I have two cookie recipes I still need to share with you all but since I know I’m probably not the only one craving veggies and nutritious food after the holidays, I figured today would be a good day for a veggie packed recipe.
I have to thank my boss for sending me the original recipe that I used as an inspiration when making this dish. She and I have the same tastes when it comes to food and she’s always finding some of the best recipes so whenever she mentions that she made something that was delicious, I pretty much immediately put it on my to-make list.

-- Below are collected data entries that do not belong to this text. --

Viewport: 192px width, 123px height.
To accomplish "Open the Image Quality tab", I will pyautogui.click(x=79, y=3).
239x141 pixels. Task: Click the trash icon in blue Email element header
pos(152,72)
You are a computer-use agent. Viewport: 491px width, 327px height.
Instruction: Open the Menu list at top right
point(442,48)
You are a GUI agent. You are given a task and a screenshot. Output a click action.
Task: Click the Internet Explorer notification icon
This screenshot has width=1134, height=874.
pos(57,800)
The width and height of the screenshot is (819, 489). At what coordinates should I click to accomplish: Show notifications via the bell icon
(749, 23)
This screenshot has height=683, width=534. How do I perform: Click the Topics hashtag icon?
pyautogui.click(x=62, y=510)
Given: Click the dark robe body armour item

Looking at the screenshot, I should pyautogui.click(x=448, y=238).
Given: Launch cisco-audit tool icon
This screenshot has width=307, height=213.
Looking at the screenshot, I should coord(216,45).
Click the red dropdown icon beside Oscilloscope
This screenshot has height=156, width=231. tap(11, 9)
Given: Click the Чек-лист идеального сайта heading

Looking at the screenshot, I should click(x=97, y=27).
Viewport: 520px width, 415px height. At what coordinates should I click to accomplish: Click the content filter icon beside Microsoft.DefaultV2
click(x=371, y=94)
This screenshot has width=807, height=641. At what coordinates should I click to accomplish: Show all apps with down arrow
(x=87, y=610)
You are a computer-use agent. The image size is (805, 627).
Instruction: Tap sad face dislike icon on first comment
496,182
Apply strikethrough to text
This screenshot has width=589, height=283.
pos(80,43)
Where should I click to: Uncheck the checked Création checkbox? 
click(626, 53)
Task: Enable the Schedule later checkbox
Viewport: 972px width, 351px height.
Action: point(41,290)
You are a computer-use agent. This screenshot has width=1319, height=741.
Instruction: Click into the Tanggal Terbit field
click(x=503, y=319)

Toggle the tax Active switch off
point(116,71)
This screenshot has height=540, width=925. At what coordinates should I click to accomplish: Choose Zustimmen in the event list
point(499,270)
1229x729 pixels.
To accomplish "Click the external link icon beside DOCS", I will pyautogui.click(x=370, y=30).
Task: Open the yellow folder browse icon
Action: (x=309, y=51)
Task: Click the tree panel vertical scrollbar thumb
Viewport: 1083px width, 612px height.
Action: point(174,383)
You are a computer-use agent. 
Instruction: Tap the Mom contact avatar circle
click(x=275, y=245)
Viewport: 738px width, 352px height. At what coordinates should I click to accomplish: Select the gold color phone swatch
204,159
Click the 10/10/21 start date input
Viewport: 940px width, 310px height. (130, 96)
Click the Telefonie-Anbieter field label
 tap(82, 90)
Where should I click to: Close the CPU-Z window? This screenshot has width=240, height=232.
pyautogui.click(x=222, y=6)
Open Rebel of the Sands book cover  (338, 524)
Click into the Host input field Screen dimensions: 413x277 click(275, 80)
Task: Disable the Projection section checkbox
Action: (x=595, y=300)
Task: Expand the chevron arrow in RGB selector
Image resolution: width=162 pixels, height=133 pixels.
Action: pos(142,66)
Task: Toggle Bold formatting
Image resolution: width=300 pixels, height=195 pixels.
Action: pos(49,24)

This salad is packed with many so many healthy foods and given that it involves many of my favorite foods, I knew I was going to fall in love with it. You can never go wrong with roasted veggies and I love the fact that the kale is roasted too and gets a little crunchy, making it like having kale chips in your salad.
It tastes wonderful warm, right after mixing the warm roasted veggies with the quinoa, but it also stores well in the fridge and tastes great cold as well. I made one batch, ate it for dinner one night and then ate it for lunch and snacks several days in a row.
- 1 cup quinoa (dry)
- 2 cups water (or veggie broth)
- ½ pound broccoli, cut into florets
- 1 sweet potato, chopped into ¼ - ½ inch chunks
- 1 can (15 oz) chickpeas
- 1 bunch laccinto kale, roughly chopped
- olive oil, as needed
- ¼ cup fresh parsley
- 3 Tablespoons feta cheese
- juice from one lemon
- ½ Tablespoon apple cider vinegar
- 2 teaspoons maple syrup
- 3 Tablespoons olive oil
- salt and ground pepper, to taste
- crushed red pepper, to taste (optional)
- Preheat oven to 425ºF.
- Place quinoa and water in a medium saucepan and bring to a boil. Once boiling, reduce heat to simmer, cover and let it do it's thing for 15 minutes. Remove from heat after 15 minutes and place quinoa in a large bowl to cool.
- Drain and rinse your chickpeas. Then place the chickpeas on a paper towels or hand towel to dry.
- Toss broccoli and sweet potato chunks with a little olive oil and roast at 425ºF for about 20 minutes. After 20 minutes, add your kale and chickpeas to the roasting pan. Toss, and roast for another 15 minutes. Stirring the veggies around at least once during the roasting process.
- Once your veggies are nice and roasted, remove from the oven and combine them with the quinoa.
- Chop parsley, crumble feta, and add to the quinoa/vegetable mixture.
- In a small bowl, whisk together lemon juice, vinegar and maple syrup. Gently stir in oil, and add salt, pepper and crushed red pepper flakes to taste. Toss dressing over quinoa/vegetable mixture. Enjoy and store any leftovers in the fridge for 4-5 days.